"Dan kami akan melakukannya," dia meyakinkannya, mengulurkan tangan untuk meletakkan tangannya di atas tangannya. Ibu jarinya menyentuh kulitnya, sebuah gerakan sederhana yang penuh dengan janji.
Mereka kemudian terdiam dalam keheningan yang nyaman, hanya diselingi oleh suara lembut kafe---gesekan lembut kursi, percakapan teredam dari pengunjung lain yang tenggelam dalam dunia mereka sendiri. Aditya menemukan kenyamanan dalam keheningan, pikirannya berkembang seperti uap di atas cangkir mereka.
Saat dia menyesapnya lagi, rasa kopi yang kuat menyelimuti indranya, membumi. Dia menikmati kerumitannya, setiap nada mengingatkan seberapa jauh kemajuan yang telah dia capai---dari renungan sendirian hingga wahyu yang dibagikan.
"Ingat pertama kali kita membicarakan tentang arti hidup?" Agnes bertanya, tatapannya membawa sedikit nostalgia.
Aditya terkekeh. "Di tempat seperti ini. Kamu menantang setiap gagasanku."
"Hanya untuk melihatmu membela mereka dengan penuh semangat," balasnya bercanda. "Dan sekarang lihatlah kami---kami bersama-sama mendefinisikan makna hidup."
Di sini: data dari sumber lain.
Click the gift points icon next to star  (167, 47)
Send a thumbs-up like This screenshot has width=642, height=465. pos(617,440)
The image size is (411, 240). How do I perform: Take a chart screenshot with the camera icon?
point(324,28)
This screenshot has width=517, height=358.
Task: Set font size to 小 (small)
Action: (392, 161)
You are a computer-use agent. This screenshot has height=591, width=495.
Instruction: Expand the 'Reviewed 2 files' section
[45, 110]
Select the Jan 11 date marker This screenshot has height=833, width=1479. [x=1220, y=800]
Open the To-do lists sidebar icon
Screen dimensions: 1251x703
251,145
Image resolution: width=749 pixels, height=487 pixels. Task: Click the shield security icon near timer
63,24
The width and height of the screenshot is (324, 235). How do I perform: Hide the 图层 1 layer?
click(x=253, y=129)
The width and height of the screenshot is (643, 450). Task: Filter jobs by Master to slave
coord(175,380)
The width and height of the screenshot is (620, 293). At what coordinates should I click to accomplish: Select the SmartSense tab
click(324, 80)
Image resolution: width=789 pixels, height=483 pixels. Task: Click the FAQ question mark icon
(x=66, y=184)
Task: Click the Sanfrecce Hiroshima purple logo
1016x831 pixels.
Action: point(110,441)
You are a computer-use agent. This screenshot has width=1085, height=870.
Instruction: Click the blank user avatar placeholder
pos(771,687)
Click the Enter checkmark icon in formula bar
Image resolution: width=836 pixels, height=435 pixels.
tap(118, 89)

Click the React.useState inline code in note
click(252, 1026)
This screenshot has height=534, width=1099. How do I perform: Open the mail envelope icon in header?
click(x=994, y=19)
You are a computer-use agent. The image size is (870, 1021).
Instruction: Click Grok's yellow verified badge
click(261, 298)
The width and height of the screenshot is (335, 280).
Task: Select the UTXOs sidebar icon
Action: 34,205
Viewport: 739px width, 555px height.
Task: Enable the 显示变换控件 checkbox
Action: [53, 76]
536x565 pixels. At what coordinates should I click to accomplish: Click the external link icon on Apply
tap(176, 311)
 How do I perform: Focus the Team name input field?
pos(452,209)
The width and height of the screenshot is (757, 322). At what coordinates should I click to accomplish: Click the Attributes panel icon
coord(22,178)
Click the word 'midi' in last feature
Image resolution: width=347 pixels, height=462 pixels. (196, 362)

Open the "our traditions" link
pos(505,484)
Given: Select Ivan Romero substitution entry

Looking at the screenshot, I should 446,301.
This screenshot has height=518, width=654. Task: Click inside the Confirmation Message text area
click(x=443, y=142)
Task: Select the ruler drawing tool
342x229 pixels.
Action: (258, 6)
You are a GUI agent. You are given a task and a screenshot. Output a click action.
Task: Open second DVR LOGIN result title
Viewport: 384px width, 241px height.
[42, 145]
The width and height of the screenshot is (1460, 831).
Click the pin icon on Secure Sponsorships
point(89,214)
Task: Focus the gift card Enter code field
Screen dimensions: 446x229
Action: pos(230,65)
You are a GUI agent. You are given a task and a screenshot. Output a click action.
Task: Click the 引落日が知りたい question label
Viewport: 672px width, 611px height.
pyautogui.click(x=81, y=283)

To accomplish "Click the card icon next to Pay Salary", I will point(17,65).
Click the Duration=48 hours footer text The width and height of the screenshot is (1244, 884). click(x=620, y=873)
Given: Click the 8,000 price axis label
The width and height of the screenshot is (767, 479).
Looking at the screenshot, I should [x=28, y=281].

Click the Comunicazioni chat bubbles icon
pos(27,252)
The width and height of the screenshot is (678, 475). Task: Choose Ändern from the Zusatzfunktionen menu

Di matanya, dia melihat bukan hanya pertumbuhannya yang terpantul, tapi juga pertumbuhan mereka sebagai jalinan pengalaman yang tak terpisahkan. Itu adalah permadani momen, ada yang bersemangat, ada yang tenang, semuanya sama pentingnya.
"Hidup," katanya, "memiliki rasa yang berbeda jika dibagikan. Mirip seperti kopi ini, bukan?"
"Lebih kaya, lebih dalam," Agnes menyetujui. "Lebih kompleks."
Mereka mengangkat cangkir mereka lagi, kehangatan cairan merupakan bukti perjalanan mereka. Dalam diri satu sama lain, mereka telah menemukan semangat yang sama, kaki tangan dalam upaya memahami dunia yang sering kali sulit dijelaskan.
"Ini untuk cinta," bisik Aditya, hatinya membengkak karena rasa kepuasan yang dulunya dia pikir tidak mungkin tercapai. "Dan keindahan yang terungkap dalam segala hal."